A cachaça é socialmente considerada um mal, embora ela tenha seus monumentos, poéticos e outros. Aqui em São Paulo mesmo, ela mereceu as honras apenas populares de nomear o Beco da Cachaça, que era no princípio da rua da Quitanda atual. Nome que os interesses teóricos da municipalidade nunca homologaram. É uma pena porque assim como aquele cachoeirense velho, de Afonso J. Carvalho, confessou há cem anos atrás os únicos divertimentos de Santo Antonio da Cachoeira eram “reza, pinga e bordoada em riba”, corre um dito pelo país todo confirmando que só tem duas “nações” que não bebem, sino e ovo.
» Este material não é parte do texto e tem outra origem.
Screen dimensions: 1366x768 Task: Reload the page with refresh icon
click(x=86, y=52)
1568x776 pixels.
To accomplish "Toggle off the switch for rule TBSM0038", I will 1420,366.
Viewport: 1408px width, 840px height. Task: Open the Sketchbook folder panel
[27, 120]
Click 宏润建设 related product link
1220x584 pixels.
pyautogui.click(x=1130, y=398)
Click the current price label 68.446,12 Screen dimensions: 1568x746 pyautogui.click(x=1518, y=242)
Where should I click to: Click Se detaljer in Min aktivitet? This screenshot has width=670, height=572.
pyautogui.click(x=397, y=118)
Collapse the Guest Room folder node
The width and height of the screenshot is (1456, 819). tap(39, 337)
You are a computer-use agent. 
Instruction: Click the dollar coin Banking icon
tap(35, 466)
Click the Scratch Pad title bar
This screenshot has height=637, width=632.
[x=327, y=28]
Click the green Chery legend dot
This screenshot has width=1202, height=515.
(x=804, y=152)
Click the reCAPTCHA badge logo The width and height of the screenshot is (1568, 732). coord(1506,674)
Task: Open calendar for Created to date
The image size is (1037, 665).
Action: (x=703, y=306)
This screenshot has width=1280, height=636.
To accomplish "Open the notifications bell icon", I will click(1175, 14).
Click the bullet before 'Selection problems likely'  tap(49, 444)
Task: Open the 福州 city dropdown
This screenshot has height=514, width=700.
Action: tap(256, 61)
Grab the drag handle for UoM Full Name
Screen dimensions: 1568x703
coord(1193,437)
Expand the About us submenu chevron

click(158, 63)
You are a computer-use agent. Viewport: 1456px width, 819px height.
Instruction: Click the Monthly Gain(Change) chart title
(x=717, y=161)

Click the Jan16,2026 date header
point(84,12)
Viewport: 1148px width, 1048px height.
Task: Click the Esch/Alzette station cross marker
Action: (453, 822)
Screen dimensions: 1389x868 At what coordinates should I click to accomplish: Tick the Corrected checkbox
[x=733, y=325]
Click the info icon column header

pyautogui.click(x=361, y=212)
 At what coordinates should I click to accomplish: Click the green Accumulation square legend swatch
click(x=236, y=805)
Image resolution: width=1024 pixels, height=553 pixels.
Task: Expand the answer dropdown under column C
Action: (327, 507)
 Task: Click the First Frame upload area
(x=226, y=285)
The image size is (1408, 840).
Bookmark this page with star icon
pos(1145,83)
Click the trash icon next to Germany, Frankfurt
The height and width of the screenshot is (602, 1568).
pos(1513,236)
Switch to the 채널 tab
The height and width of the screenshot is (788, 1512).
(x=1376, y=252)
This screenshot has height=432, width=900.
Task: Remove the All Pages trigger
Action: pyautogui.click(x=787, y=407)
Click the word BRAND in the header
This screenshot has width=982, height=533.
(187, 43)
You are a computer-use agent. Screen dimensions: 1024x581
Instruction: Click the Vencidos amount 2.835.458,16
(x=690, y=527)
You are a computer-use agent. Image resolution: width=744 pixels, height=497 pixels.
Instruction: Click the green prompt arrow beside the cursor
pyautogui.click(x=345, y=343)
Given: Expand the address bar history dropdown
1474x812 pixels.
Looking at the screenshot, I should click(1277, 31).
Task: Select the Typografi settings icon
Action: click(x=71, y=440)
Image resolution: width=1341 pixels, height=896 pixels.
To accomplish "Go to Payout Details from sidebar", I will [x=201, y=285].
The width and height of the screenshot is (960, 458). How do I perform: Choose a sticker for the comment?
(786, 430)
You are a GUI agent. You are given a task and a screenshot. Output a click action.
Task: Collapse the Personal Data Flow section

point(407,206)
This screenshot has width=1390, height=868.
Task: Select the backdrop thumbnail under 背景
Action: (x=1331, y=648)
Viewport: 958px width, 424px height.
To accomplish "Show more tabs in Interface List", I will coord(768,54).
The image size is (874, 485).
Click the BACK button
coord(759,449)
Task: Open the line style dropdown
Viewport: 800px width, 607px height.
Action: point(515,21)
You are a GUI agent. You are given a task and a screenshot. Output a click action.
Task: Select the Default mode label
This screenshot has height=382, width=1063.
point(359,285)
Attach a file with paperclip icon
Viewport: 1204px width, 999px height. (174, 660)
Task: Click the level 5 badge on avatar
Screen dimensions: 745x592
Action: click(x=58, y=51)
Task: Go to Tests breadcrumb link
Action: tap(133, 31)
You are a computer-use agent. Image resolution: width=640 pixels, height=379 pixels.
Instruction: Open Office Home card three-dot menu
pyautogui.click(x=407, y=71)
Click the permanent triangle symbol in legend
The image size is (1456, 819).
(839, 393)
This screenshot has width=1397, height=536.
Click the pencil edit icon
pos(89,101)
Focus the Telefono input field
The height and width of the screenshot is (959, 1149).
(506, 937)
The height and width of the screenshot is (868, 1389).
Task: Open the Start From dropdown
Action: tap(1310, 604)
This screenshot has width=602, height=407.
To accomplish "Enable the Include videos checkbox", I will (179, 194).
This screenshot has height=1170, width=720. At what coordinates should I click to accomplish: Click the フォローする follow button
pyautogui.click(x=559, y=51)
Sino porque tem boca pra baixo e ovo porque está cheio. Aliás, os ditos e provérbios tirados da cachaça são numerosos. “Com cana até o frio é quente”, diz o outro para se justificar, e o parceiro concorda na sentença. “Quem tem seu vintém, bebe logo”. Pra mostrar repulsa por alguma coisa, dizem: “Não vem não, cachaça, que eu bebi leite!”, ao que o outro retruca pra justificar uma preferência explicando que é “a minha cachaça”. Mulher e álcool, lá no pensar do povo, irmãs-gêmeas da perdição, também vivem juntos no provérbio mais generalizado de todos, “Mulher e cachaça em toda a parte se acha”, que tem muitas variantes regionais.
Mas o que está me interessando, agora, é estudar pela rama os eufemismos da cachaça. Ela criou quase um dicionário, é assombroso, talvez tão rico quanto o Diabo. Vários dicionários já se preocuparam com isso, como Alberto Bessa, em Portugal, ente nós Rodolfo Garcia e ainda recentemente José Calasans pela “Revista de Aracaju”. Mas quem nos oferece a mais assustadora coleção é Firmino Costa, eu creio, no seu “Vocabulário Analógico”. Eu também, ao léu desadorado das leituras, andei guardando vozes e frases-feitas. Não quero dar todas, mas apenas aquelas que aumentam a coleção extraordinária de Firmino Costa. E se repito algumas que ele coletou, será por qualquer necessidade especial de comentário.
O Diabo e a cachaça
Porque no caso dos eufemismos da cachaça, se o número é vasto, em geral eles seguem certas ordens fáceis de pensamento, que é o que me interessa verificar. Não fiz nenhum estudo particular disso, mas pelo que me recordo, os nomes eufemísticos do Diabo são mais diretamente os nomes de batismo, de criação mais livres, mais inventadas. Está claro que esses nomes de invenção anti-expositiva também existem para a cachaça, mas em menor número que os do Diabo. Assim, por exemplo, entre os não registrados ainda por Firmino Costa, a “abrideira” que Bates consigna “abre”, além de falar de uma “aguardente de beijú”. Jorfe Hurley enumera pro norte, entre os substitutos atuais do cauim, na liturgia do Jurupari, a jucarina, o arapari, a santa-maria. E lembro ainda uca, aço, canguara, marafo, siúba (Ceará), rama e o engraçado “aquiqui”, dito por Renato Mendonça em “O português no Brasil”, que eu creio se dirá melhor “acuícui”. Os negros garimpeiros da zona de Diamantina, chamam a cachaça de orongange e de caxaramba, nos conta Aires da Mata Machado Filho. E a geribita do Brasil todo, já consignada em Firmino Costa, portuguesa também e que Alfredo de Sarmento diz ser palavra ginga, também se diz jurubita, piripita e geriba, entre nós. E os portugueses ainda têm o geribato para indicar o vinho ordinário. Não sei mais.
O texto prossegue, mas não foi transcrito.